(Stored data)
>>
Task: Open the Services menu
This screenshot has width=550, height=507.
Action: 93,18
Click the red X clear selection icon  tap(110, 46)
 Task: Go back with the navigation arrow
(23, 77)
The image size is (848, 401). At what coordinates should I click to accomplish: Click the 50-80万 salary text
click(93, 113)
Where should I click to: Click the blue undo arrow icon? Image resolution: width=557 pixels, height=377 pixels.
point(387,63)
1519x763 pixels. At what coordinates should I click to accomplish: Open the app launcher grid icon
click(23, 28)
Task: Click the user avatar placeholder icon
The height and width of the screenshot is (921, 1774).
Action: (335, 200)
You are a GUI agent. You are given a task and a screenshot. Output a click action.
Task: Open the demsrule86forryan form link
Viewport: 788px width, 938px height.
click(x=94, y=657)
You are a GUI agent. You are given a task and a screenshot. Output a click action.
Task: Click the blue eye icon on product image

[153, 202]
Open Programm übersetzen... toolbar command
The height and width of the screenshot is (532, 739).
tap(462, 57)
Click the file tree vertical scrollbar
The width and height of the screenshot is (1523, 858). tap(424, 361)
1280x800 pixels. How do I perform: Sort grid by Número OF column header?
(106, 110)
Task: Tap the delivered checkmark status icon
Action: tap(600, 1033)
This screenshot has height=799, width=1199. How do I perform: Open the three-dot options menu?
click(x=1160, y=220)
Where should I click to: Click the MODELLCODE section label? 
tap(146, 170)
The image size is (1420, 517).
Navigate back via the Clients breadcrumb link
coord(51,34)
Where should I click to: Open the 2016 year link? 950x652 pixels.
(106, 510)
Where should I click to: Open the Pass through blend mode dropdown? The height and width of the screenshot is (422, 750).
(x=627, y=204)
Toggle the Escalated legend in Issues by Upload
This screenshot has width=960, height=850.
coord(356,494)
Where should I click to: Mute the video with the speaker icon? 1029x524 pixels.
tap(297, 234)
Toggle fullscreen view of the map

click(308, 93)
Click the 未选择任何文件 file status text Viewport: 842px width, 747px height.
<<
Exercise instructions -
Return the data in its entirety, exactly as given.

Written reply -
Task: Open the Services menu
This screenshot has width=550, height=507.
Action: 93,18
Click the red X clear selection icon  tap(110, 46)
 Task: Go back with the navigation arrow
(23, 77)
The image size is (848, 401). At what coordinates should I click to accomplish: Click the 50-80万 salary text
click(93, 113)
Where should I click to: Click the blue undo arrow icon? Image resolution: width=557 pixels, height=377 pixels.
point(387,63)
1519x763 pixels. At what coordinates should I click to accomplish: Open the app launcher grid icon
click(23, 28)
Task: Click the user avatar placeholder icon
The height and width of the screenshot is (921, 1774).
Action: (335, 200)
You are a GUI agent. You are given a task and a screenshot. Output a click action.
Task: Open the demsrule86forryan form link
Viewport: 788px width, 938px height.
click(x=94, y=657)
You are a GUI agent. You are given a task and a screenshot. Output a click action.
Task: Click the blue eye icon on product image

[153, 202]
Open Programm übersetzen... toolbar command
The height and width of the screenshot is (532, 739).
tap(462, 57)
Click the file tree vertical scrollbar
The width and height of the screenshot is (1523, 858). tap(424, 361)
1280x800 pixels. How do I perform: Sort grid by Número OF column header?
(106, 110)
Task: Tap the delivered checkmark status icon
Action: tap(600, 1033)
This screenshot has height=799, width=1199. How do I perform: Open the three-dot options menu?
click(x=1160, y=220)
Where should I click to: Click the MODELLCODE section label? 
tap(146, 170)
The image size is (1420, 517).
Navigate back via the Clients breadcrumb link
coord(51,34)
Where should I click to: Open the 2016 year link? 950x652 pixels.
(106, 510)
Where should I click to: Open the Pass through blend mode dropdown? The height and width of the screenshot is (422, 750).
(x=627, y=204)
Toggle the Escalated legend in Issues by Upload
This screenshot has width=960, height=850.
coord(356,494)
Where should I click to: Mute the video with the speaker icon? 1029x524 pixels.
tap(297, 234)
Toggle fullscreen view of the map

click(308, 93)
Click the 未选择任何文件 file status text Viewport: 842px width, 747px height.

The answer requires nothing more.